江戸時代の江戸の町は世界最初の百万人都市になり、その人口を維持するためにリサイクルが発達した社会だったというのは有名な話。
有名なのは着物や排泄物で、排泄物は大と小に分けて回収されて肥料になり、長屋の主な利益はその売却代金であったと言われるほど。(ちなみに売却代金が誰の懐に入ったかは地方によって違ったりする)
(江戸の屎尿事情に関する本はたくさんありますが、私が持っているのはこれ)
着物も古着を販売する市があちこちにあったとされ、例えば日本橋富沢町では「魚河岸に次ぐほどの繁盛ぶり(江戸繁盛記1832)」、神田川沿いの柳原では「江戸名所図会 柳原堤」でも古着屋が軒を連ねている様子が確認でき、明治になって100件ほどの古着屋が並んだとされています。使い古した古着も継ぎを当ててさらに安く売られ、最後は雑巾になったので廃棄はほとんど出なかったそうで、それだけの人口がいたにしては当時の着物はあまり残っていないそうです。

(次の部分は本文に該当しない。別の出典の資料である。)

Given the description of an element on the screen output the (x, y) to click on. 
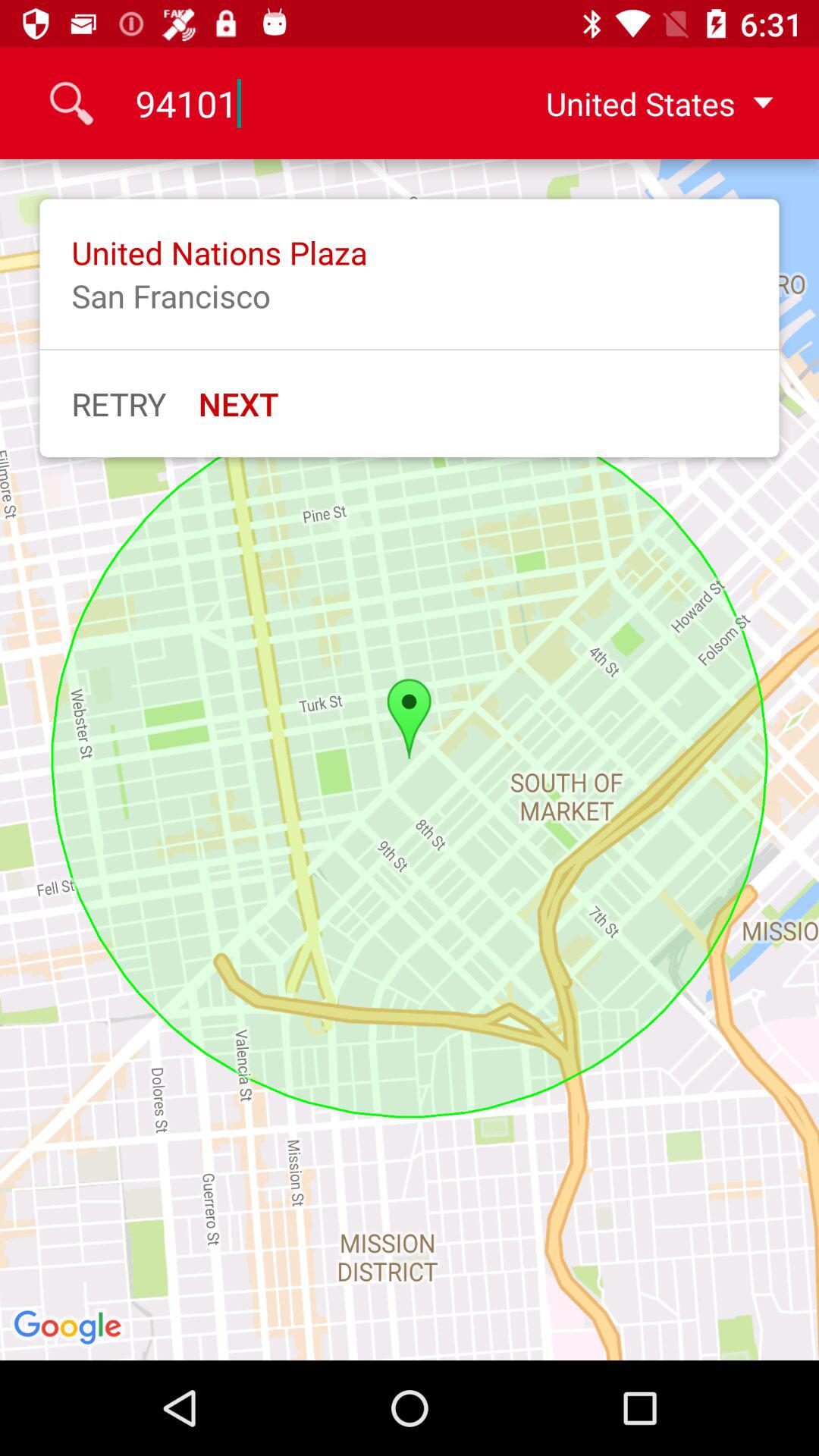
tap next (238, 403)
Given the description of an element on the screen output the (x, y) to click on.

実際、長屋の設計を見ていても、ゴミ収集車どころか公的なゴミ処理システムも無かったはずなのに住んでいた人の数に対してゴミを捨てる芥場が小さい。それだけゴミの出ない生活をしていたのだと分かります。
(江戸の裏長屋、38軒が軒を並べるのに芥場は赤丸の2か所だけ)
実際当時ヒットした書籍でも「XXを直す方法集」みたいなものがあり、色々なものを使って壊れたものを直しながら使い続けたことを感じさせます。